If you’re working on a small team with a limited budget and a growing to-do list, you might feel a hint of doubt creeping into your once-steeled resolve. After you’ve chosen the best B2B marketing strategies for your business, and you’re faced with the realities of execution, success might feel like a distant dream.
If that’s the case, take a moment, and a deep breath.
And remember that all good marketing only comes down to one thing. Resonance.
Resonance is at the very core of every successful marketing campaign. If you can understand and connect with your target audience, then you’re going to be just fine.
You can go about that in lot of ways—by your chosen media, your identification of specific pain points, or even in your color selection and visual branding. But right now, I’d like to focus on something a little more black and white: tightening up your core messaging.
I can think of four ways to create clearer messaging. So, let’s get writing.
1. Find a grandma, or a child. Get them to understand what your company does.
The Grandma Test is a common design exercise that helps you design with accessibility in mind. The premise is when pondering a design, a designer should ask: “Is this simple enough that a grandma can use it?” (Note: this isn’t a dig at grandmothers or their sophistication, as much as a thought exercise about someone removed from the issue at hand.)

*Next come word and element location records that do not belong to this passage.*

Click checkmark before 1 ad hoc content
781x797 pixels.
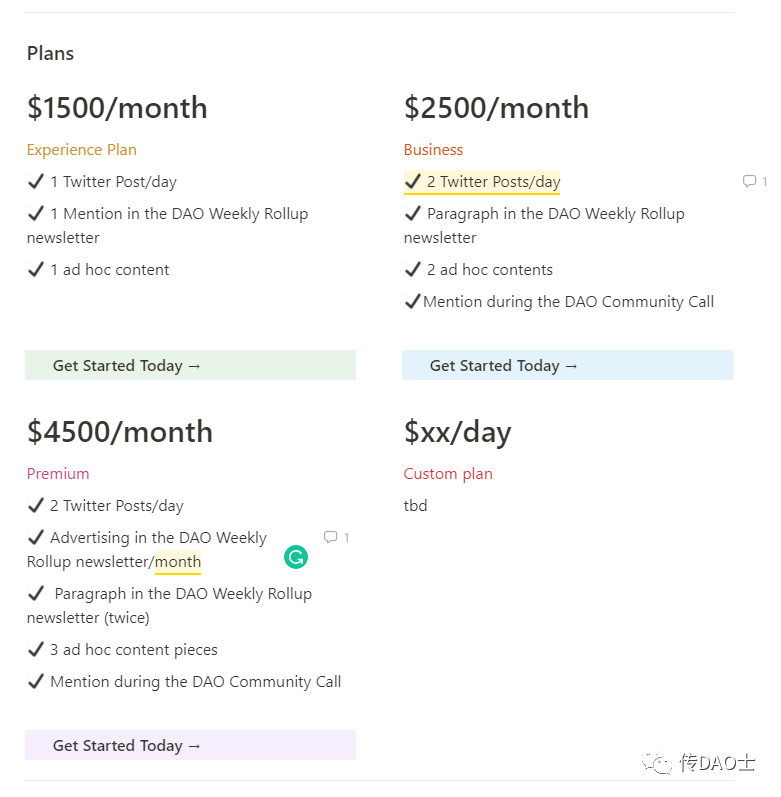(36, 270)
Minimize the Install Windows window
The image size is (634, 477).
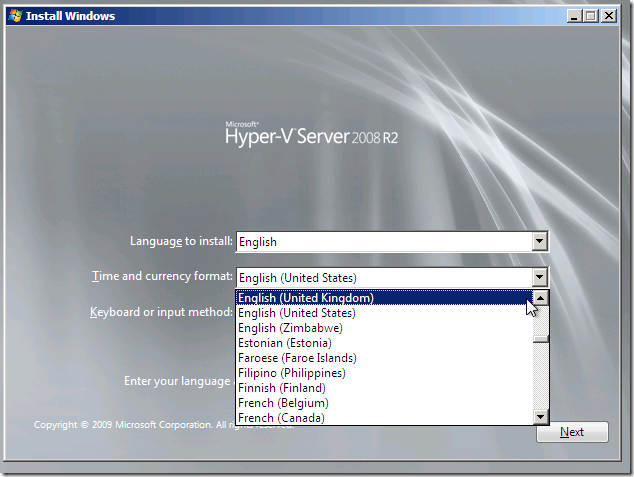point(574,16)
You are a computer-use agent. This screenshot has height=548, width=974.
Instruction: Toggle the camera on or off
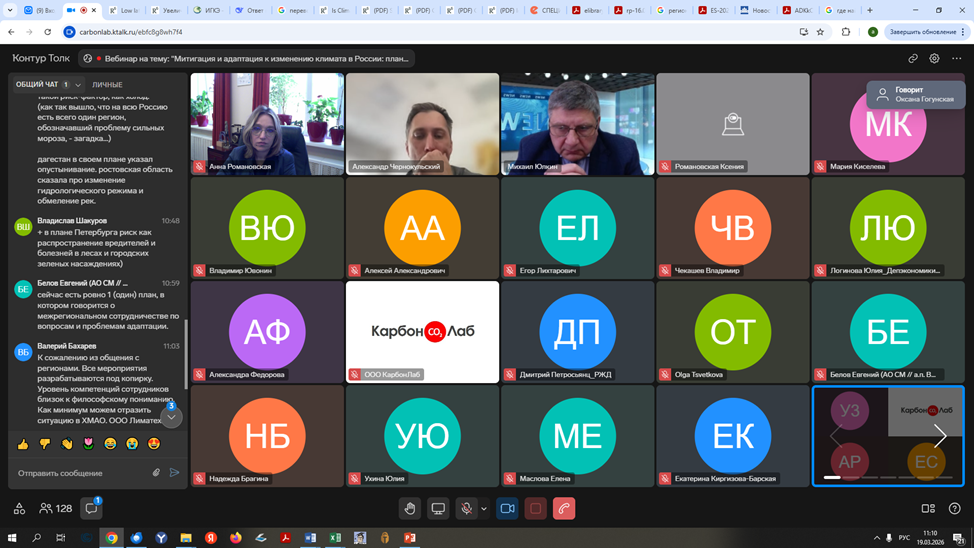pos(507,509)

The same should be said of messaging. If your company description is full of industry jargon, or you’ve just gotten comfortable with the same drawn-out explanation you’ve used for years, it’s likely time to work on accessibility.
The problem with jargon, or industry-laden descriptions, is that new audiences have to learn about your industry before they can understand what makes you better than the competition. It creates a learning curve that can be shortened drastically with tighter messaging.
I mean it when I say that you should sit with a grandma, or a child, and explain your business and your job. Embrace the simplicity of it. Try to find the combination of words that gets a listener from unaware to in-the-know as quickly as possible.
The core of the exercise is to focus on the audience’s understanding, rather than your own. By stripping out the excess, you’ll be left with the bare bones you need to describe your business.
And before you add back any of that fat to your description, ask yourself if it will resonate with the audience. If not, leave it out.
2. Go to happy hour. Listen to coworkers explain your company to the waitstaff.
This is one of my favorite ways to think about messaging. As someone who’s worked in marketing and in niche businesses, I find happy hour can be an informative place to be. If you’re seated in a group, there’s an inevitable moment when the server will ask, “What do you do?”
Three telling things can happen:
- Your coworkers turn to you. This typically means that they don’t know how to explain it, they don’t want to get in trouble by saying the wrong thing, or that the script changes too often. Better to ask the gatekeeper, and maybe check the company website for a dose of clarity.
- Your coworkers say something totally off-script. This means that your coworkers find friction in your messaging. (This is akin to them speaking on-script, but with an eye roll. Or a sigh.) What they say instead is very important to remember, because that’s your coworkers picking their shortest route to understanding. And why fight with their go-to messaging?
- Your coworkers stay on script. (Without sarcasm.) This is the best. This means you’ve found a sweet spot between scripted and spoken. Order another drink. Something special. You’ve earned it.
Just like with the grandma test, the goal is to find the shortest path to understanding. By removing what’s unnecessary, you can focus on the essentials. Then you can improve them.
3. Talk to your sales team. Learn what they say, and when.
A lot of businesses have an unhealthy divide between their sales and marketing teams. Generally speaking, this rift can happen because of a lack of understanding in the differences between marketing and business development (or sales). If I were to simplify the relationship, I’d put it this way: good marketing generates leads that sales can close easily.
The symbiosis between marketing and sales is imperative for closing new business. The more prospects can understand what they’re getting into, and the sooner they can do so, the more productive the sales process can be.
By listening to your sales team—by sitting in on prospect calls, reviewing sales decks, or listening to them at tradeshows—you can better mimic how they close deals. You can incorporate their language into your marketing materials. You can streamline their processes with materials. And they can focus on closing.
That level of care to understand sales can also help you build trust. (And if you develop higher-quality leads for them, that’ll certainly help too.) Over time, you can discuss why you want to use given words, or why certain concepts are important to your marketing efforts. The more fluidity between the two departments, the better.
4. Get help.
If you find you can’t figure out how to make your messaging resonate, then maybe it’s time to enlist some help. Bringing on a strategic marketing consultant, who can enlist copywriters or editors, can help you refine the language you’re currently using. They can also interview customers and employees from a neutral, third-party perspective, which can help if you find it difficult to get coworkers to open up.